Our BMCs are not great at keeping accurate time
A BMC is an extra embedded computer on your server motherboard (as opposed to the extra CPU that's embedded in your CPU or chipset). As separate computers running a separate operating system, BMCs keep time independently from your server's time (the host time, reusing terminology from virtualization), and this time is visible in places like the IPMI event log (as well as just asking what time the BMC has via IPMI). I've been tracking the reported BMC time against the server's own view of time on our servers for a while, and recently I summarized the results of that on Twitter:
Having tracked how much an IPMI's idea of time drifts across our modest fleet for a while, well, we're now resetting the IPMI time once a day.
The BMC time drift we're seeing isn't terrible, but it's enough to add up significantly if left uncorrected for very long, especially on some of our servers. It's possible that some servers see comparable clock drift numbers (as estimated by summing ntpdate time adjustments), but server clocks are much more easily kept correct through NTP and other mechanisms.
(It also looks like many of our servers have clocks that clearly drift less than their BMCs.)
In an ideal world, we would have all of our BMCs synchronize their clocks via NTP. In this world, not all of our servers have BMCs with dedicated network ports (only our most recent Dell 1U servers do), and on top of that not all vendors include NTP as a free feature on all of their BMCs. Charging licensing costs for some features is a good way to insure that we don't use them, unless the licensing cost is trivial (which, spoiler, it hasn't been when we asked, although we usually ask for the KVM over IP licensing cost).

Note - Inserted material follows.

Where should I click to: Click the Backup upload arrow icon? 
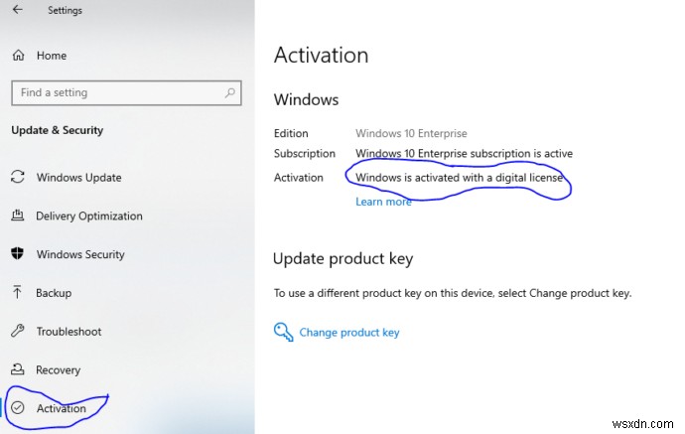tap(18, 293)
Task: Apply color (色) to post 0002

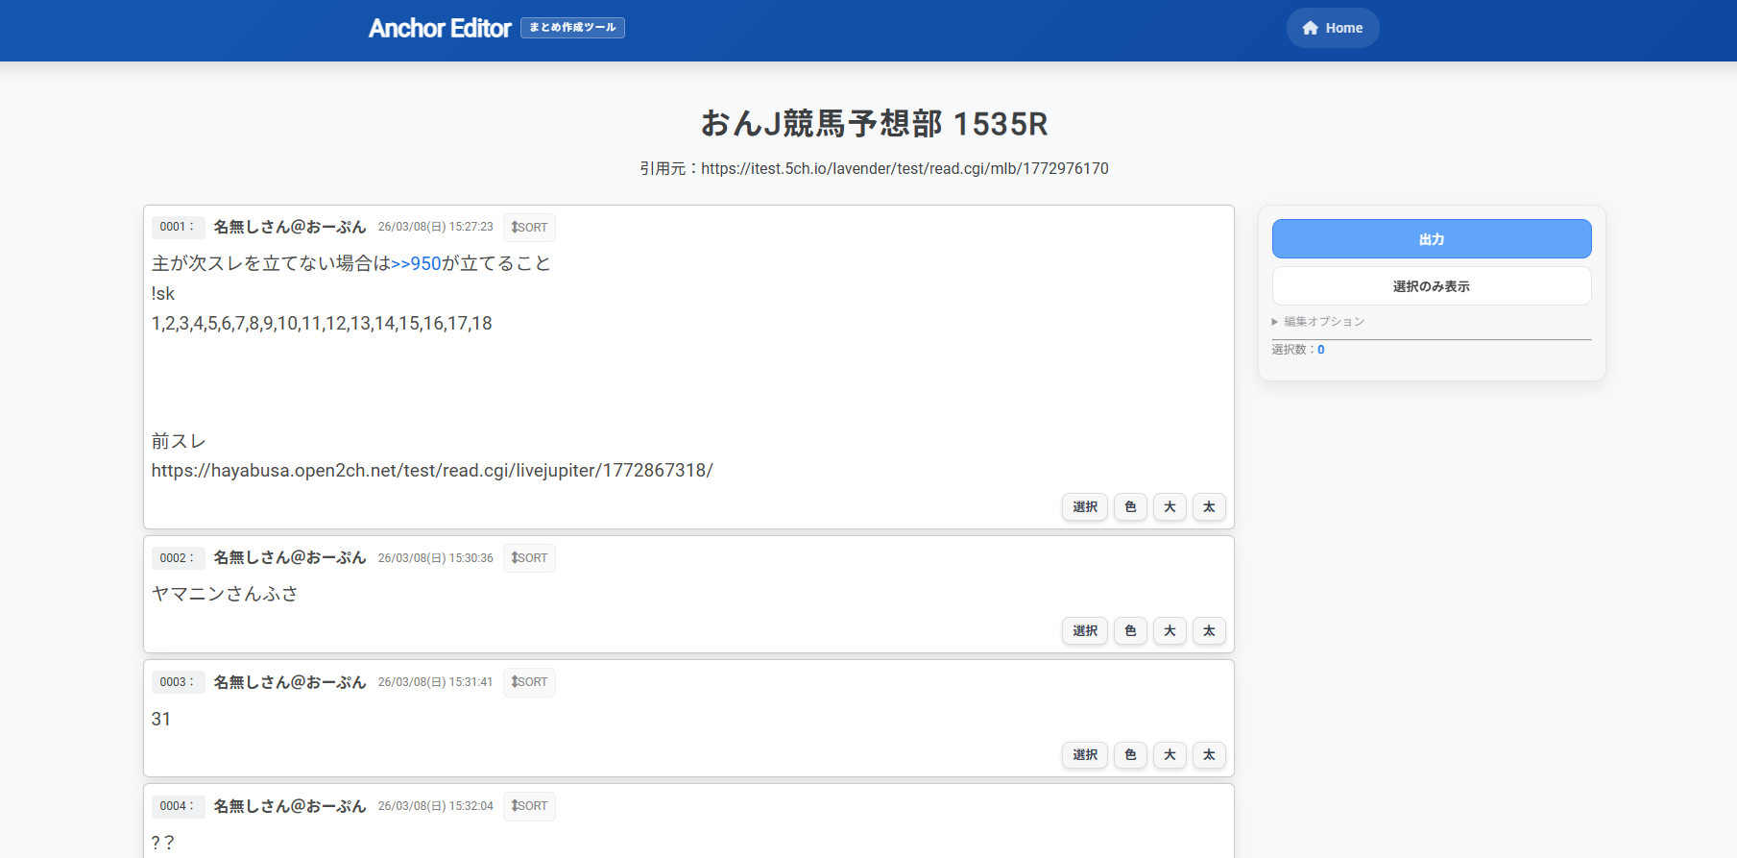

In theory our BMC clock drift probably doesn't matter very much. Our servers almost never put anything into their IPMI event logs and we almost never look at them. But having started looking at this (and putting the data in our Prometheus metrics server), I couldn't just let it go. There's probably a lesson here, one related to turning over rocks.
(Server clock drift does matter for all sorts of reasons, including that we want all of our servers to agree on the time. I'm not sure that estimating server clock drift from the sum of ntpdate time adjustments is all that accurate, but it's the data source I have available.)